▶ _WHAT IS NEEDED_
Of the records that follow, copy only the lines from the line containing "Черниговская область (86, 527)" to the line containing "#タビナカ (47, 77)", both included, exactly as written.
EXERCISE DATA section start
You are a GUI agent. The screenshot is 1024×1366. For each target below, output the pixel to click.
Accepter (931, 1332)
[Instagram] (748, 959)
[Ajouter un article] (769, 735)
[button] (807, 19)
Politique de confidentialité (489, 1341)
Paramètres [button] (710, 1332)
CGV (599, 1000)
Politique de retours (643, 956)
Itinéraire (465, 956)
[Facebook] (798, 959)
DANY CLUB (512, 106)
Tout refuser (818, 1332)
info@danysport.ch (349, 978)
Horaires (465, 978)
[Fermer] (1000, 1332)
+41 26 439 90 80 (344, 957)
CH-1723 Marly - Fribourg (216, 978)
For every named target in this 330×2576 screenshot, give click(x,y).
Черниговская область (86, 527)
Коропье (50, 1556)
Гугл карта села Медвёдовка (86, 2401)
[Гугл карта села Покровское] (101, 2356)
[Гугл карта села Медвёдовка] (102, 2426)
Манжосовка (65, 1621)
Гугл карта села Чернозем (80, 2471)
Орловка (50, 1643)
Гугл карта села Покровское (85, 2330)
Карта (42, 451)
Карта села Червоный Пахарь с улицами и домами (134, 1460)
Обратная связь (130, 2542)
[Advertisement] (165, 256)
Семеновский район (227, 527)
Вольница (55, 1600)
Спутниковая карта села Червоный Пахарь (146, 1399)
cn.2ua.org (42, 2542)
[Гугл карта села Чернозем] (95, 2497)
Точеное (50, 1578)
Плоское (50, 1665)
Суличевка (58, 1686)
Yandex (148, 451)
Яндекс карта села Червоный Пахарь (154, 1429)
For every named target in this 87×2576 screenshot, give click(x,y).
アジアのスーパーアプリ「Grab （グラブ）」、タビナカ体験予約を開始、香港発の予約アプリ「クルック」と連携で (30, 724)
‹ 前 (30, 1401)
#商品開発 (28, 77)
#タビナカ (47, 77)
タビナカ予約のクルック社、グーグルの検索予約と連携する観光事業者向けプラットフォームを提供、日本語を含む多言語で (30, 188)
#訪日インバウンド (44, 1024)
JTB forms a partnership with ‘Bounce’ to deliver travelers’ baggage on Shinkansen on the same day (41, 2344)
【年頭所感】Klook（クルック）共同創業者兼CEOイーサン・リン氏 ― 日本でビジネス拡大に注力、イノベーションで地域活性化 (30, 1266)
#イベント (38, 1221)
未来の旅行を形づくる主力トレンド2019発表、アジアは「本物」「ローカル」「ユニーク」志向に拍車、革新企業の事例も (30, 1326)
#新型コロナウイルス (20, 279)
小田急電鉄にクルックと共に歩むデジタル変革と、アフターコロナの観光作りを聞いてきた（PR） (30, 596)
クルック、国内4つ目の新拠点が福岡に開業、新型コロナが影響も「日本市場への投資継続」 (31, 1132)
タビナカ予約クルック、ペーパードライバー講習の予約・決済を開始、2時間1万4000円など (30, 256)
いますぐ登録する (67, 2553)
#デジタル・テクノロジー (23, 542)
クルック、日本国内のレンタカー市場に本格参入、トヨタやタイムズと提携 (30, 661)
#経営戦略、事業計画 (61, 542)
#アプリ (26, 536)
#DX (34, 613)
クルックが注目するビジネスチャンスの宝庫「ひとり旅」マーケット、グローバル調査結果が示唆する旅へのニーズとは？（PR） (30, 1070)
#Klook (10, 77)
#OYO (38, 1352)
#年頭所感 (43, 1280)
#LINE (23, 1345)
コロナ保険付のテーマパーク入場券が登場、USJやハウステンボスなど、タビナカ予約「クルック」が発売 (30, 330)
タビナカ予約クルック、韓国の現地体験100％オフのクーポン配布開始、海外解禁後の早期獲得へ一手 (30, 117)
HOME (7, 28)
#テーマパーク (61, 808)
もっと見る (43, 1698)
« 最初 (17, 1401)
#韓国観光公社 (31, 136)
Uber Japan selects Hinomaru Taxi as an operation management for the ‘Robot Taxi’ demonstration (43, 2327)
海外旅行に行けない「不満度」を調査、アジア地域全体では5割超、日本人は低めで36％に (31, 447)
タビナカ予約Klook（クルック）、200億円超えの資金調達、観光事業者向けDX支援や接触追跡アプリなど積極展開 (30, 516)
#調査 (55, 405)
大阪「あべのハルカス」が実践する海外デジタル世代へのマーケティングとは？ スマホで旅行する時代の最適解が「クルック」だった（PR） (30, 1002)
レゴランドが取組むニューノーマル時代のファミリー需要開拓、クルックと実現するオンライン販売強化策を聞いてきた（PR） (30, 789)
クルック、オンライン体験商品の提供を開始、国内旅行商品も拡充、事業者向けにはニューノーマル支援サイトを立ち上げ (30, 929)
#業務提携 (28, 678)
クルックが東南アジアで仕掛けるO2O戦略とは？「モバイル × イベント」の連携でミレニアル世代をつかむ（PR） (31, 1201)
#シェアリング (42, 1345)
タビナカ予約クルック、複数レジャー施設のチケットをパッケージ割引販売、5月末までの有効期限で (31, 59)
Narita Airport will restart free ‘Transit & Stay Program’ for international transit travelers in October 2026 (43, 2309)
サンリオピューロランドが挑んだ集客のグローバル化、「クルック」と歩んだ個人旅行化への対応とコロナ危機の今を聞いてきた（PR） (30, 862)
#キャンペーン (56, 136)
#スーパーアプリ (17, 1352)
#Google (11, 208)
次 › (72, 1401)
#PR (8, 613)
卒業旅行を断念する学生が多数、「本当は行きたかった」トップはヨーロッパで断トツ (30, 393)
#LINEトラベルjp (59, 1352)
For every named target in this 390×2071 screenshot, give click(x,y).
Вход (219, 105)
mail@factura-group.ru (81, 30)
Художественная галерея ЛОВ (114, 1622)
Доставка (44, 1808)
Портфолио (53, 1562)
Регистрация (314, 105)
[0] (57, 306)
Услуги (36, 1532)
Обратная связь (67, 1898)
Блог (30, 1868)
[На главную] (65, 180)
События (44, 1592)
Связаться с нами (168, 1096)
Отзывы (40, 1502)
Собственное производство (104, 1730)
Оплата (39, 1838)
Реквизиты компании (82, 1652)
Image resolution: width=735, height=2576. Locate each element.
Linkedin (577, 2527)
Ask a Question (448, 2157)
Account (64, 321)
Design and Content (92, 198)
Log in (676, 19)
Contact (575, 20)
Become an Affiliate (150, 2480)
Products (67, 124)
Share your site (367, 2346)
EXERCISE DATA section end
▶ _ANSWER BOX_
Черниговская область (86, 527)
Коропье (50, 1556)
Гугл карта села Медвёдовка (86, 2401)
[Гугл карта села Покровское] (101, 2356)
[Гугл карта села Медвёдовка] (102, 2426)
Манжосовка (65, 1621)
Гугл карта села Чернозем (80, 2471)
Орловка (50, 1643)
Гугл карта села Покровское (85, 2330)
Карта (42, 451)
Карта села Червоный Пахарь с улицами и домами (134, 1460)
Обратная связь (130, 2542)
[Advertisement] (165, 256)
Семеновский район (227, 527)
Вольница (55, 1600)
Спутниковая карта села Червоный Пахарь (146, 1399)
cn.2ua.org (42, 2542)
[Гугл карта села Чернозем] (95, 2497)
Точеное (50, 1578)
Плоское (50, 1665)
Суличевка (58, 1686)
Yandex (148, 451)
Яндекс карта села Червоный Пахарь (154, 1429)
For every named target in this 87×2576 screenshot, give click(x,y).
アジアのスーパーアプリ「Grab （グラブ）」、タビナカ体験予約を開始、香港発の予約アプリ「クルック」と連携で (30, 724)
‹ 前 (30, 1401)
#商品開発 (28, 77)
#タビナカ (47, 77)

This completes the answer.